Based in Maryland, Mathwizurd.com is REVOLUTIONIZINg the world, one post at a time. With topics ranging from Biology to Multivariable Calculus, this website covers the entire academic spectrum.

Cross Products

What is a cross product?

From Wikipedia

From Wikipedia

A cross product is an operation done on two vectors that returns the vector that is perpendicular to both of them. Interestingly, the magnitude of a x b = ||a|| * ||b|| * sin(theta), which is also the area of the parallelogram created by the two vectors.

Right Hand Rule

The right hand rule is a rule that says that the cross product goes from the right vector to the left vector.

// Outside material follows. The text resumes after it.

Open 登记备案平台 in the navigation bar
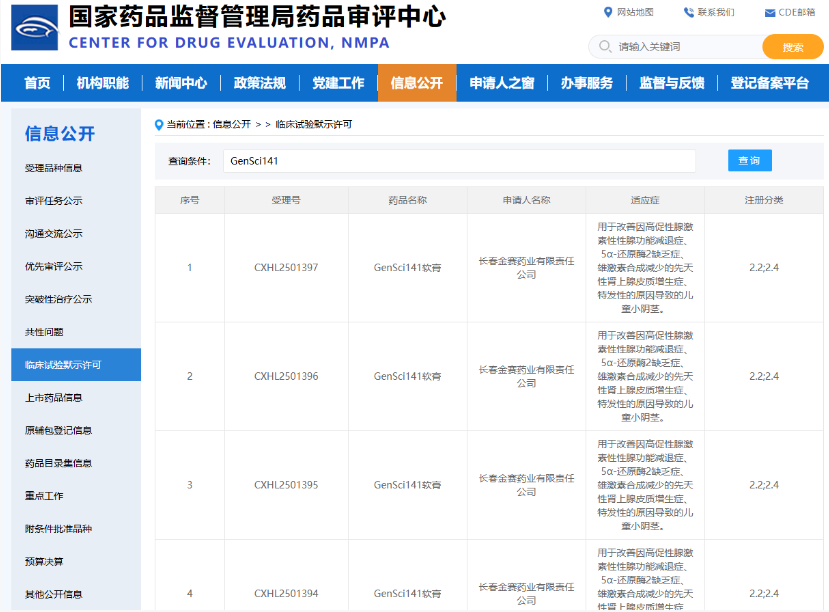The width and height of the screenshot is (829, 612). point(769,83)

So you could make this with your hand. 

From Wikipedia, again

From Wikipedia, again

 

Basically b x a = -(a x b).

How to do it

3x3 Matrix Determinant

MathJax TeX Test Page Let's say you want to find $\vec{a} \times \vec{b}$ where $\vec{a} = <1,2,3>$, and $\vec{b} = <-1,4,7>$. In order to figure out the cross product, you must take the determinant of the following matrix: $$\begin{vmatrix}i & j & k\\1 & 2 & 3\\-1 & 4 & 7\end{vmatrix}$$ Note: i,j, and k are the unit vectors in the direction of the x,y, and z axes. i is $<1,0,0>$, j is $<0,1,0>$, and k is $<0,0,1>$. $$\text{That equals } i \cdot \begin{vmatrix}2 & 3\\4 & 7\end{vmatrix} - j \cdot \begin{vmatrix}1 & 3\\-1 & 7\end{vmatrix} + k \cdot \begin{vmatrix}1 & 2\\-1 & 4\end{vmatrix}$$ $$i= \cdot (2 \cdot 7 - 3 \cdot 4) - j \cdot (7+3) + k \cdot (4 + 2) $$ $$ = 2i - 10j + 6k = <2,-10, 6>$$

Another Way

MathJax TeX Test Page This isn't necessarily an easier way; it's actually almost the same as the matrix determinant way. The only difference between the two is how they're written. Let's look at the same problem as before: $\vec{a} \times \vec{b}$ where $\vec{a} = <1,2,3>$, and $\vec{b} = <-1,4,7>$. Now, we write it like this: $$\begin{bmatrix}1 & 2 & 3 & 1 & 2 & 3\\-1 & 4 & 7 & -1 & 4 & 7\end{bmatrix}$$ What you do now is split it up into three smaller matrices, ignoring the first and last columns: $$\begin{bmatrix}2 & 3\\4 & 7\end{bmatrix} \begin{bmatrix}3 & 1\\7 & -1\end{bmatrix} \begin{bmatrix} 1 & 2\\-1 & 4\end{bmatrix}$$ The determinants of these matrices correspond to the parts of the cross products. $$\text{So that equals: } <14 - 12, -3 - 7, 4 + 2> = <2, -10, 6>$$ Once again that's literally the same as the other method, just written differently. This just takes up less space.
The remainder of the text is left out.